Selected text:
..............................

All of these involve “Redesigning the Model Structure”—determining which layer handles the structure, what the responsibilities of the ER diagram are, and where to delegate to another layer. We will clearly define the three layers (Abstract, Logical, Physical) that handle “Structure.”
Regarding point 4, which has a different nature from structure:
4. Running structure and intent (Intent) side-by-side, assuming an operation where intent naturally remains.
This will be handled in Part 4 (Chapter 9).
✨ Chapter 8: CLM — Redefinition of Layered Structure
CLM (Canonical Layered Modeling) is a new modeling-based design system for consistently describing entity relationships, attributes, constraints, and reasons by organizing the four layers: Abstract, Logical, Physical, and Intent.
It is positioned as a mechanism to organize the defensive scope of ER diagrams and to systematize the bridge from Abstraction → Structure → Implementation.
In next-generation modeling, it is essential to clearly separate the three layers of Abstract Layer (Concept/Semantics), Logical Layer (Structure), and Physical Layer (Instantiation/SQL) and define their roles and transition rules.

..............................

Description of the task:
Quote the entire passage on layered data modeling above, word for word. Rely solely on the passage on layered data modeling above.

Dataset extract:
..............................

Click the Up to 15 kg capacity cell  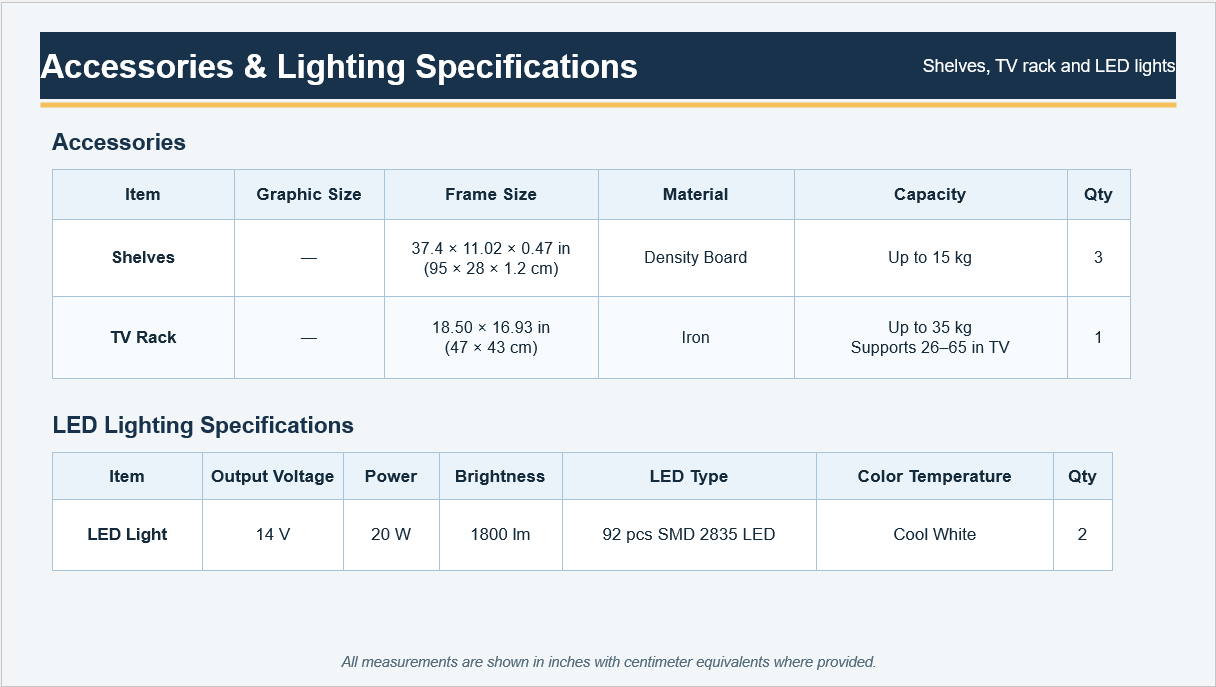coord(930,257)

..............................

In response:
All of these involve “Redesigning the Model Structure”—determining which layer handles the structure, what the responsibilities of the ER diagram are, and where to delegate to another layer. We will clearly define the three layers (Abstract, Logical, Physical) that handle “Structure.”
Regarding point 4, which has a different nature from structure:
4. Running structure and intent (Intent) side-by-side, assuming an operation where intent naturally remains.
This will be handled in Part 4 (Chapter 9).
✨ Chapter 8: CLM — Redefinition of Layered Structure
CLM (Canonical Layered Modeling) is a new modeling-based design system for consistently describing entity relationships, attributes, constraints, and reasons by organizing the four layers: Abstract, Logical, Physical, and Intent.
It is positioned as a mechanism to organize the defensive scope of ER diagrams and to systematize the bridge from Abstraction → Structure → Implementation.
In next-generation modeling, it is essential to clearly separate the three layers of Abstract Layer (Concept/Semantics), Logical Layer (Structure), and Physical Layer (Instantiation/SQL) and define their roles and transition rules.